Nestled in the Alpine commune of Chautagne in the Savoie, in between forests and fields of grazing cattle, lies the six hectares of Domaine Curtet on two separate parcels. Here, they biodynamically farm their vines of Mondeuse, Gamay, Pinot Noir, Altesse, Jacquère and Mondeuse Blanche. They make natural wines, and are experimenting with new vessels; their cellar is now lined with concrete hexagonal tanks and round concrete eggs.
"There are so many parts to the forest. A vineyard is a monoculture, but by using machinery as little as possible, and so disturbing the soil as little as possible, this is our way of trying, and I emphasise trying, to work towards the balance of the forest where all life exists, where balance exists inherently."
People: Marie & Florian Curtet
Place: Chautagne, Curtet
Varieties: Mondeuse, Gamay, Pinot Noir, Altesse, Jacquère, Gringet, Molette and Mondeuse Blanche
Wines: Click here
Did You Know? The duo took over the domaine from Jacques Maillet, who retired in 2016. Jacques had contracted cancer in the early 1990s, which was attributed to the various chemicals he had been handling at the estate where he worked at the time. He fought back from the disease and was given a second shot at life, and as such was determined to find a way to work that did not involve chemicals. This led him to discover biodynamics, and thus his estate was managed “Autrement” (French for “a different way”). This remains the name of two of the Curtets’ cuvées, as a nod to the history of the estate and to the shared notion of working in this way.
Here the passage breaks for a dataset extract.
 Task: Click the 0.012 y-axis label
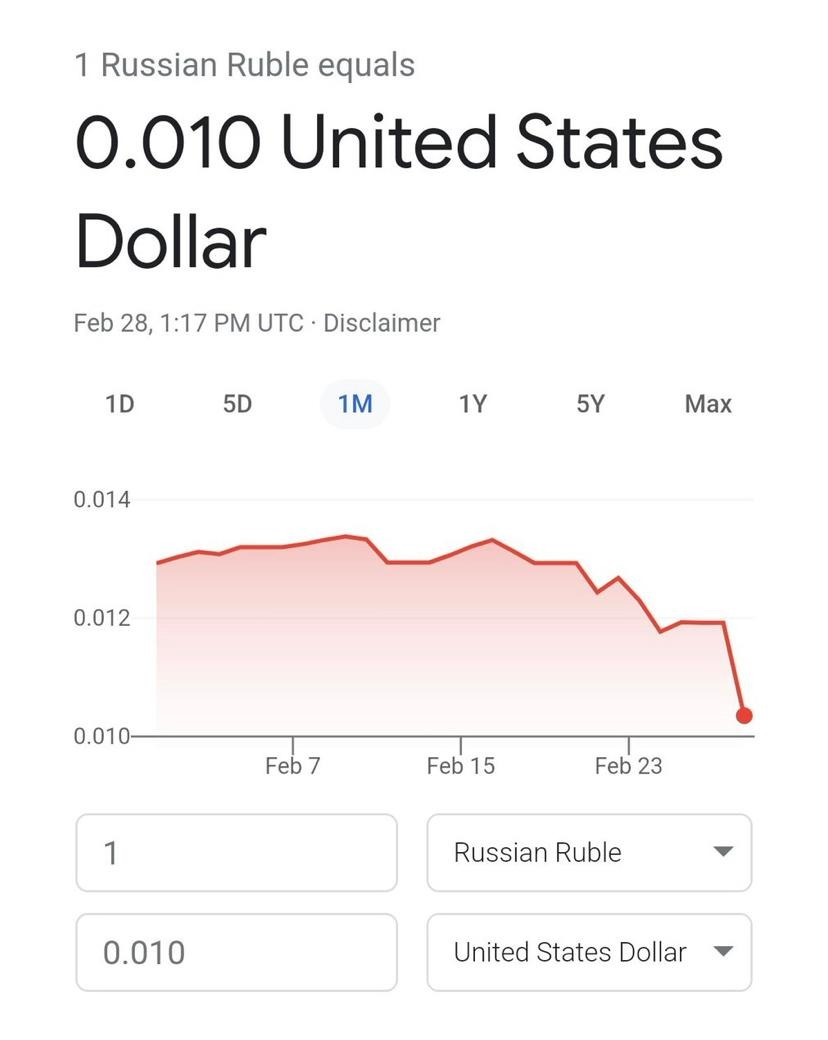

Marie and Florian work without chemicals, biodynamically, according to traditional preparations, as well as harvesting the diverse plants that grow locally to create teas. They spray these on the vines, with the belief that these local native plants provide natural support to the immune system of the vineyard. It is windy here, which helps them to work naturally. The wind works like nature’s own hair dryer, minimising disease pressure.
The vineyard is nestled against a forest. This is of great importance to them as they believe that the life and energy that dwells within the forest can aid the vineyard in defending itself against disease.